Light-activated nanomaterials that release noxious compounds only when and where they are needed can help eradicate wound infections while preventing damage to unaffected tissues. Here, mice with antibiotic-resistant wound infections were treated with a hydrogel that releases lysozyme, an antibacterial protein, only when activated by light. Their wounds healed more quickly than those of mice left untreated or treated with lysozyme alone.

Since bacterial biofilms are especially persistent on the surfaces of medical implants — where they can cause recurring infections and sometimes require repeated surgeries or even amputations — the team also tested their gel on infected prosthetic joints in mice. They injected the gel around an infected implanted needle and shone near-infrared light through the skin.
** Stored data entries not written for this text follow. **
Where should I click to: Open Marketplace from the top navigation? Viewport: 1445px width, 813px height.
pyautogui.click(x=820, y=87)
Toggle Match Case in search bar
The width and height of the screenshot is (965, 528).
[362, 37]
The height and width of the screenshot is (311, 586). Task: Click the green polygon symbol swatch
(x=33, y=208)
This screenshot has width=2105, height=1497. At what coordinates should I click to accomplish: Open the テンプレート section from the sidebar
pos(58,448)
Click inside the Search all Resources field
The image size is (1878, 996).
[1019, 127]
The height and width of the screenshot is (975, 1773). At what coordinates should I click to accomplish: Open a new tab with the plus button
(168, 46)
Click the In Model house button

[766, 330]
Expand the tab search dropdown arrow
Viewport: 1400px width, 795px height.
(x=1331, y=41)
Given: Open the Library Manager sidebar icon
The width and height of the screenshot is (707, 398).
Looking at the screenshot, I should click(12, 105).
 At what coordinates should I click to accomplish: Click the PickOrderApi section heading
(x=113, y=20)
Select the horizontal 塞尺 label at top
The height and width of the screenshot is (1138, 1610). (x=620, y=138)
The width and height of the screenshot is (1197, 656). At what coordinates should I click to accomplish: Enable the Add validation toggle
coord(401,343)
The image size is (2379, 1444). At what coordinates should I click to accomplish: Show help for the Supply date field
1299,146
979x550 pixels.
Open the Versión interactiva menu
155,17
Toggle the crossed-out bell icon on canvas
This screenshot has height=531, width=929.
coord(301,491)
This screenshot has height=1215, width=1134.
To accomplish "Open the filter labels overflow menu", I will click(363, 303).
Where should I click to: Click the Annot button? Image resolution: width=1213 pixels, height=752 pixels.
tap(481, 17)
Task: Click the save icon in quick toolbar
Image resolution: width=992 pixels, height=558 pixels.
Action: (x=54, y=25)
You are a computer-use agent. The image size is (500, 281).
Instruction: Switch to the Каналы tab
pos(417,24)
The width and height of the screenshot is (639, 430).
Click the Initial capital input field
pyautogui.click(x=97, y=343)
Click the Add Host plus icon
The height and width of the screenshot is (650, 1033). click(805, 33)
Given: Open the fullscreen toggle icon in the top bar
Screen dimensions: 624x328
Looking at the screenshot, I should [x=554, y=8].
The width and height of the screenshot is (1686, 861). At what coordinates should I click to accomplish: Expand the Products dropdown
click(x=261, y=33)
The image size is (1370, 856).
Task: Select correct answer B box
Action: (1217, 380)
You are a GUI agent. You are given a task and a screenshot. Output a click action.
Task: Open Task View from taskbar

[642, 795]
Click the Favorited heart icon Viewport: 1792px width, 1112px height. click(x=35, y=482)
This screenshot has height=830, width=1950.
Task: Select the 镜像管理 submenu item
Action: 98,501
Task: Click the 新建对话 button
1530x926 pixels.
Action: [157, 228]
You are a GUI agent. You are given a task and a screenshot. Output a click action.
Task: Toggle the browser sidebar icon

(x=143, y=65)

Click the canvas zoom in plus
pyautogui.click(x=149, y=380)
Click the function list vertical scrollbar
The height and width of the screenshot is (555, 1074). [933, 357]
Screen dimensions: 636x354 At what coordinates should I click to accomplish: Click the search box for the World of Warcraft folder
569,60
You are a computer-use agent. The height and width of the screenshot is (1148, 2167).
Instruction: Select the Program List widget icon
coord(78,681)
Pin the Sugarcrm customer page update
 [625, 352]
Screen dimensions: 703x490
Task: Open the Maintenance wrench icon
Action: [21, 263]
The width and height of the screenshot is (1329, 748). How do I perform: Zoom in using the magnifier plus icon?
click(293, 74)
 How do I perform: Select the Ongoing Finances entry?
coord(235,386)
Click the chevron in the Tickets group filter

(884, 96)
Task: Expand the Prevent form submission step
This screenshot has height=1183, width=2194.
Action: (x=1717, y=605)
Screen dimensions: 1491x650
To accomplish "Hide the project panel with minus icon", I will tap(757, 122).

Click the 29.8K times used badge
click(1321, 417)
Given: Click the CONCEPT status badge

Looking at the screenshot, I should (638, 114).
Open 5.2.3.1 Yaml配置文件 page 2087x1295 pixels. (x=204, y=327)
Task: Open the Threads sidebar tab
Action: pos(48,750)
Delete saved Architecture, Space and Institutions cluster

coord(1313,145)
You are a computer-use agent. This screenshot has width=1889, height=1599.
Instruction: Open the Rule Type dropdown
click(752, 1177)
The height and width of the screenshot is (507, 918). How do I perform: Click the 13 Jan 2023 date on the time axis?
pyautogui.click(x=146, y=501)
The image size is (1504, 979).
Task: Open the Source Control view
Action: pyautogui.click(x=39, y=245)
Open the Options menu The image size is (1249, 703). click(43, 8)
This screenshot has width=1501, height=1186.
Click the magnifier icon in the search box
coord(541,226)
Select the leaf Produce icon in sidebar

The treatment cleared biofilms and eradicated about 99 percent of bacteria around the implant, while preserving bone tissue.

In another recent study, scientists from Gannan Medical University and Shanghai University in China treated wounds using a nanomaterial made of gold nanoparticles and graphene-oxide “quantum dots,” which are tiny, carbon-based semiconducting particles. When irradiated with blue light, the gold particles absorb the light energy and convert it into heat, while graphene oxide helps to transfer electrons across the material. This boosts reactions that produce toxic, unstable molecules called reactive oxygen species that react with structures on bacterial membranes and destroy them.

When the scientists added this material to a bacterial solution and shone blue light on it for 10 minutes, the mild heat and reactive oxygen species worked together to cause bacterial membranes to disintegrate. Using a stain that distinguished dead from living bacteria, the researchers confirmed that the treatment had killed 97 percent of the bacteria.

Testing the nanomaterial in mice revealed that after nine days, the wounds on treated mice showed 99 percent healing, while those of untreated mice showed only about 70 percent healing.

While these techniques have shown promise in the lab, further work will be needed before they can be applied to people. “There is still some way to go,” says Lars Kaestner, a biologist at Saarland University in Germany. To be useful in a clinical setting, he notes, researchers would need to do extensive safety testing and lower the cost of the nanomaterials.

Nevertheless, the idea provides hope for patients with chronic wounds that fail to heal with conventional antibiotics, particularly as drug-resistant infections become more common in hospitals and diabetic care.

“It’s a good concept,” says Qin. “Wound healing and antibacterial resistance are very big challenges. And I think any advance that we can make in these areas would be welcome.”